CASE REPORT: Fulminant acute hemorrhagic Leukoencephalitis (AHLE): A rare and ruinous outcome with cerebral herniation (COVID-19)

Abstract

Background: Acute hemorrhagic leukoencephalitis (AHLE) is a very rare demyelinating disease with rapid fulminant inflammation of the white matter. Although the exact etiology is unknown, AHLE usually manifests post a viral or bacterial infection and less often seen post vaccination for measles or rabies. AHLE has a very poor prognosis and a high mortality rate. Owing to the rarity of this entity there is not clear consensus on the proper line of management. In this report, we present a case of AHLE as a para-infectious sequel to COVID-19 in a young patient.

Clinical presentation: We report a 30-year-old turkish patient with an initial presentation of upper respiratory tract infection due to COVID-19. Initially, she was admitted to the hospital with generalized tonic-clonic seizure (GTCS) and deterioration in her level of consciousness lapsing into a coma. An initial CT scan showed diffuse brain edema and an MRI head confirmed the suspicion of Acute hemorrhagic leukoencephalitis (AHLE). Despite prompt and diligent osmotic therapy and pulsed intravenous (IV) methylprednisolone, her condition rapidly depreciated and progressed into cerebral edema with gravid sequela of brainstem herniation.

Conclusions: AHLE is a very rare entity and perhaps its fulminant debilitating course and high mortality should warrant further studies on disease pathophysiology and its optimal treatment parameters. Life-saving decompressive hemicraniectomy should be considered in the multidisciplinary approach of the management with tailored osmotic and immunotherapy.

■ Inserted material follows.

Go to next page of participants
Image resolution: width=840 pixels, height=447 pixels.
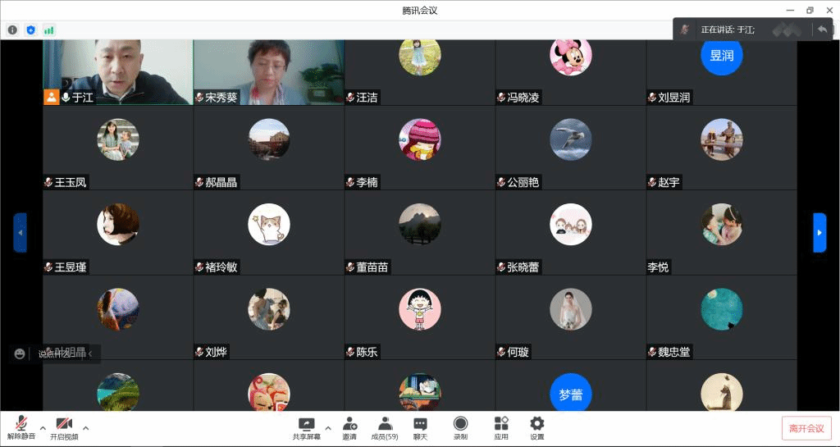[819, 233]
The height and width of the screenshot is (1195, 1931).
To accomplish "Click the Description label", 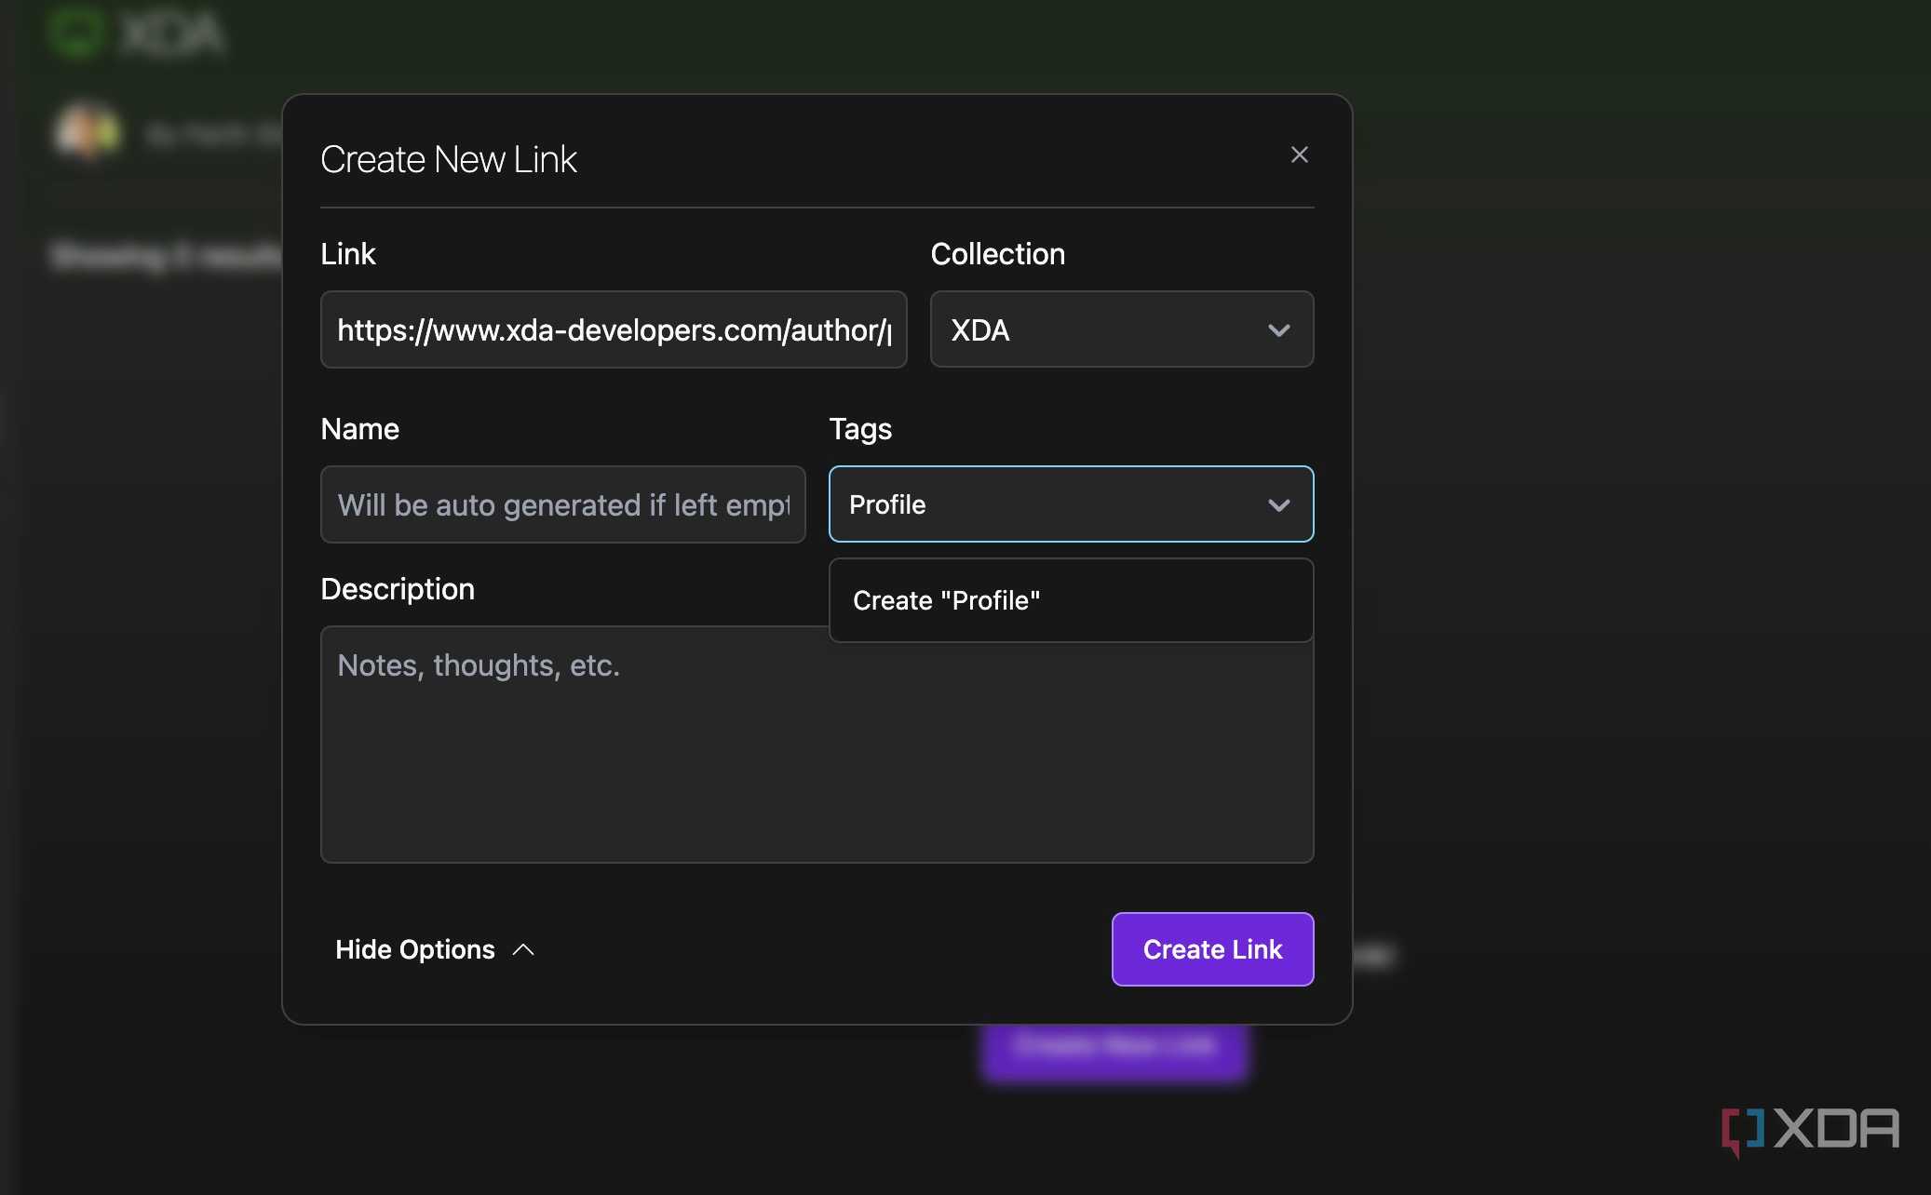I will pos(398,589).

Keywords: Acute; Disease; Hemorrhagic; Hurst; Leukoencephalitis.

Fig. 1

CT head none contrast enhanced. [A] initial CT head: Presence of generalized cerebral oedema and diffuse white matter hypodensity (orange arrows). [B—D] 12-h follow CT head: Significant progression of generalized cerebral oedema (orange arrows). Diffuse white matter hypodensity involving cerebrum and cerebellum. Bilateral thalamic hypodensities (yellow arrow). (For interpretation of the references to colour in this figure legend, the reader is referred to the web version of this article.)

Fig. 2

MRI head contrast enhanced. [A-D] DWI/ADC sequences shows radiologic evidence of increased intracranial pressure, scattered bilateral white matter, thalamus and brainstem diffusion restriction (yellow arrows) along with bilateral microhemorrhages (blue arrows). [E-H] FLAIR images showed evidence of bilateral leptomeningeal enhancement noted on postcontrast images (green arrows) and diffused cerebral edema (orange arrows). Intracranial angiography is unremarkable (not shown). Overall impression in favor of acute disseminated hemorrhagic encephalitis (For interpretation of the references to colour in this figure legend, the reader is referred to the web version of this article.)

Fig. 3

CT head none contrast enhanced. [A-D] Significant interval increase of the diffuse cerebral brain oedema which extended to involve the brainstem, cervico-medullary junction and extending to the visualized part of the cervical spinal cord. The ventricular system,the basal cisterns are completely effaced with diffuse blurring of the gray-white matter junction with loss of differentiation. (yellow arrows). Crowding with almost complete obliteration of the foramen magnum signifying tonsillar herniation (blue arrows) (For interpretation of the references to colour in this figure legend, the reader is referred to the web version of this article.)

Fig. 4

CTA Intracrnaial angiography. [A] Faint flow of bilateral intracranial ICAs and MCAs with paucity of the distal branches. Absent flow of the vestibulobasilar system and bilateral ACAs. Cervical arteries opacified normally with contrast with no evidence of stenosis or occlusion.